Write out exactly every line from the one containing "You are a GUI" through the final line of the material below, both included. Pictures are to be skipped.

> **PROVIDED ENTRIES**:

■ ■ ■ ■

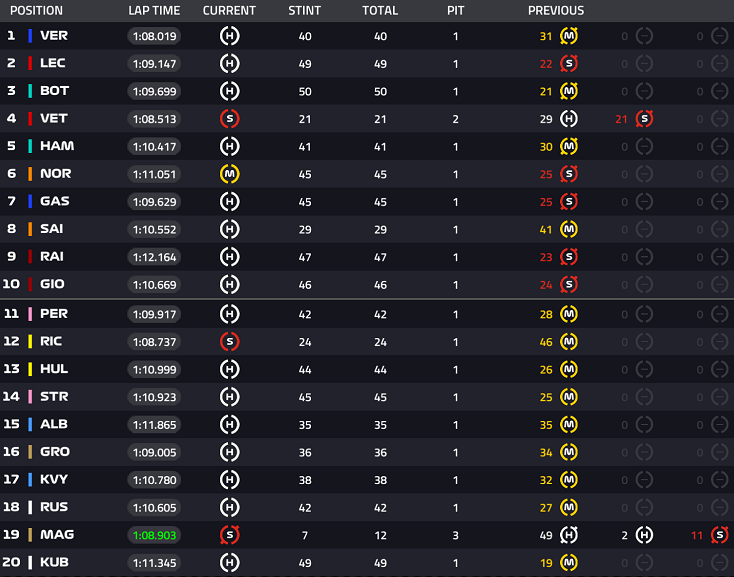734x577 pixels.
Task: Click KUB's previous medium tyre icon
Action: point(569,562)
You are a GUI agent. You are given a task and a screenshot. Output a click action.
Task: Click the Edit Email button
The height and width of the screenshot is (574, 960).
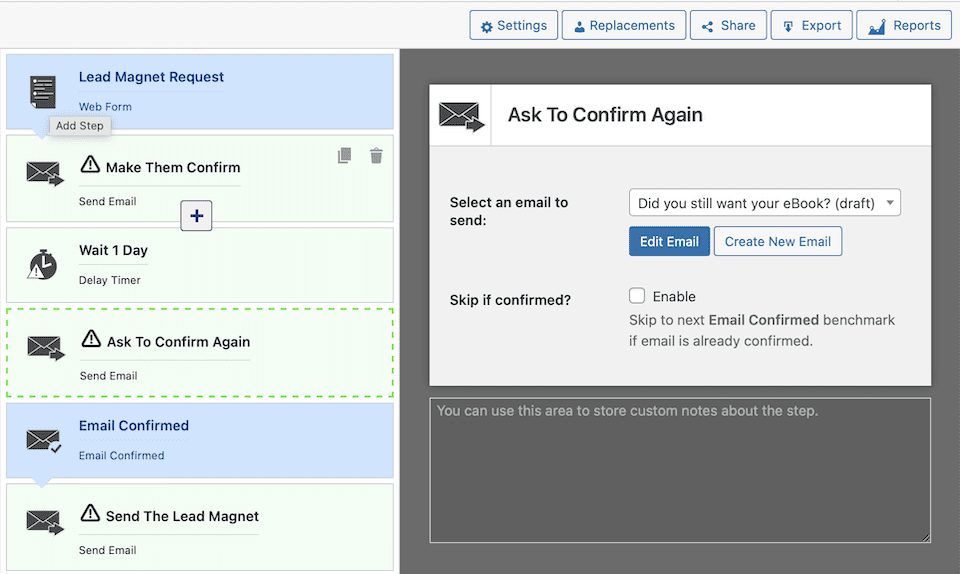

■ ■ ■ ■

> **WRITTEN ANSWER**:
You are a GUI agent. You are given a task and a screenshot. Output a click action.
Task: Click the Edit Email button
The height and width of the screenshot is (574, 960).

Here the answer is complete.